In a sign that they didn’t exactly put the ‘D’ back into Mike D’Antoni’s name, none of the Lakers earned any spots on the NBA’s All Defensive teams.

Instead, the first team honors went to the Clippers’ Chris Paul, Miami’s LeBron James, Oklahoma City’s Serge Ibaka, New York’s Tyson Chandler, Chicago’s Joakim Noah, Memphis’ Tony Allen. The second team included San Antonio’s Tim Duncan, Indiana’s Paul George, Memphis’ Marc Gasol, Boston’s Avery Bradley and Memphis’ Mike Conley.

Not that any of this should be surprising.

The Lakers lost to the San Antonio Spurs in first-round sweep. They finished the regular season ranked 21st in total defense (101 points per game), 29th in fast-break points allowed (15.9), 15th in opponent shooting percentage (45.3 percent) and 14th in opponent three-point field goal percentage (35.7 percent).

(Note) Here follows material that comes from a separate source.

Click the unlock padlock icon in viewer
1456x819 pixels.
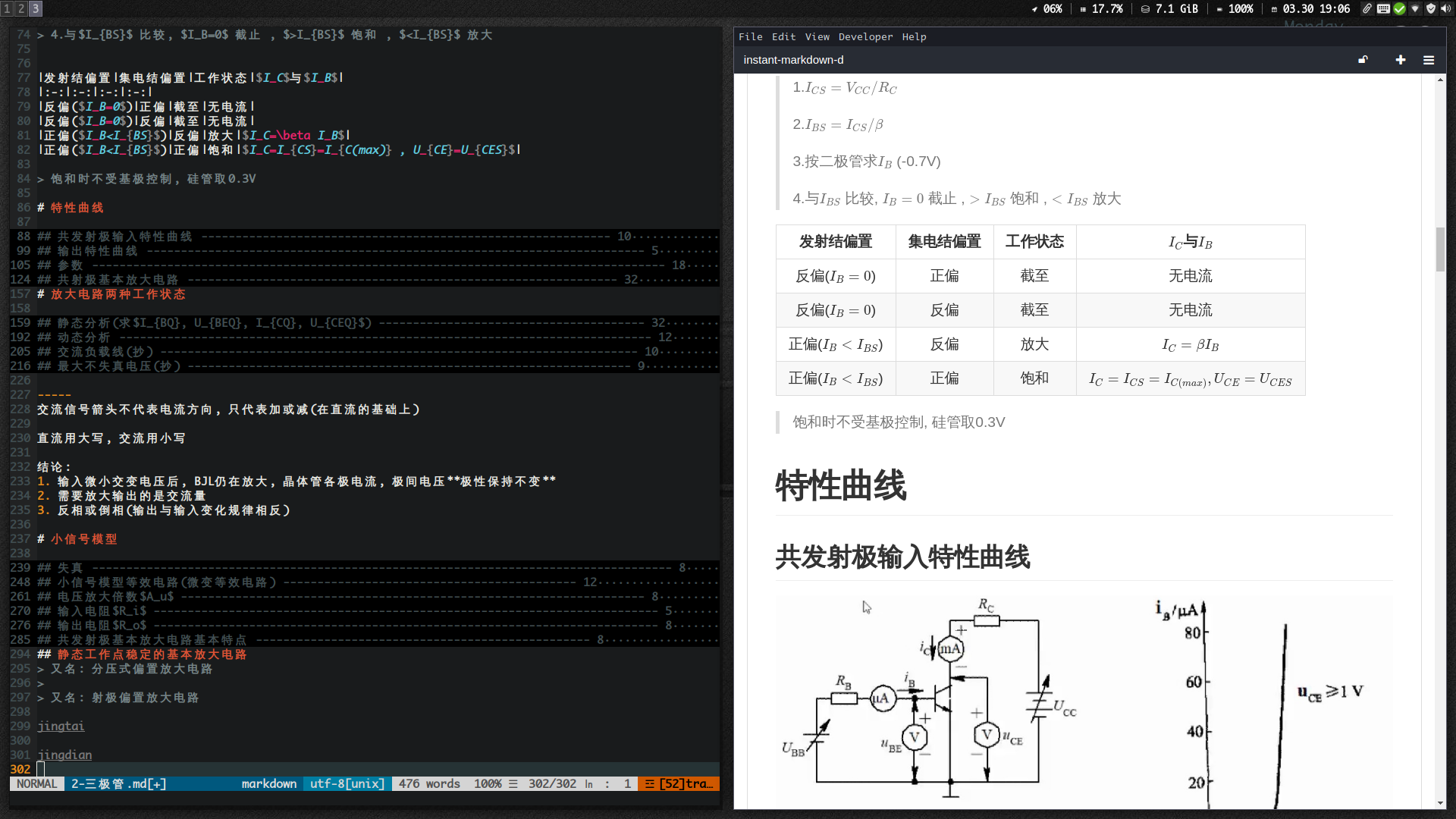point(1363,60)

The only thing that remained more head-scratching than the Lakers’ poor play could involve the votes for all-defensive team. For the second consecutive year, the NBA’s Defensive Player of the Year (Gasol) was voted on the league’s all second team. The media vote for the Defensive Player of the Year awards while all 30 NBA coaches vote for players outside of their respective teams.

Dwight Howard may have won three Defensive Player of the Year awards (2008-2011) and finished this season with a league-leading 12.4 rebounds and 2.45 blocks per game. But he only received nine votes, including three for NBA’s All-First team. It didn’t help that he lacked the timing, explosiveness and athleticism that he had in past seasons because of offseason back surgery. Howard still mysteriously beat out Indiana’s Roy Hibbert for votes, though.

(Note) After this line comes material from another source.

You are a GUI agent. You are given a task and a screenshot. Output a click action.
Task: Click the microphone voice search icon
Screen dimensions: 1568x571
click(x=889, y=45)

Kobe Bryant may have won the NBA’s All-Defensive first team award nine times and finished on the second team three times in his 17-year career. But Bryant’s continuous gambling on off-ball defense caught up to him. Bryant only received one vote for the first team and six votes overall.

Lastly, Metta World Peace may have reported this season in better shape and brought back some images of when he won the NBA’s Defensive Player of the year award in 2004. But his improved conditioning came at the expense of lacking enough strength to guard the NBA’s elite players. World Peace did very little in making things stopping elite players, such as Miami’s LeBron James (35.5 points per game on 67.4 percent shooting) and Oklahoma City’s Kevin Durant (34.75 points on 48.9 percent shooting). Although he held New York’s Carmelo Anthony on Christmas Day to a 2 of 11 clip, World Peace couldn’t guard Anthony in New York when he busted open with 30 points two weeks earlier.

Simply put, the Lakers talent and reputation couldn’t camouflage their deeply flawed defensive issues. This season, other coaches noticed.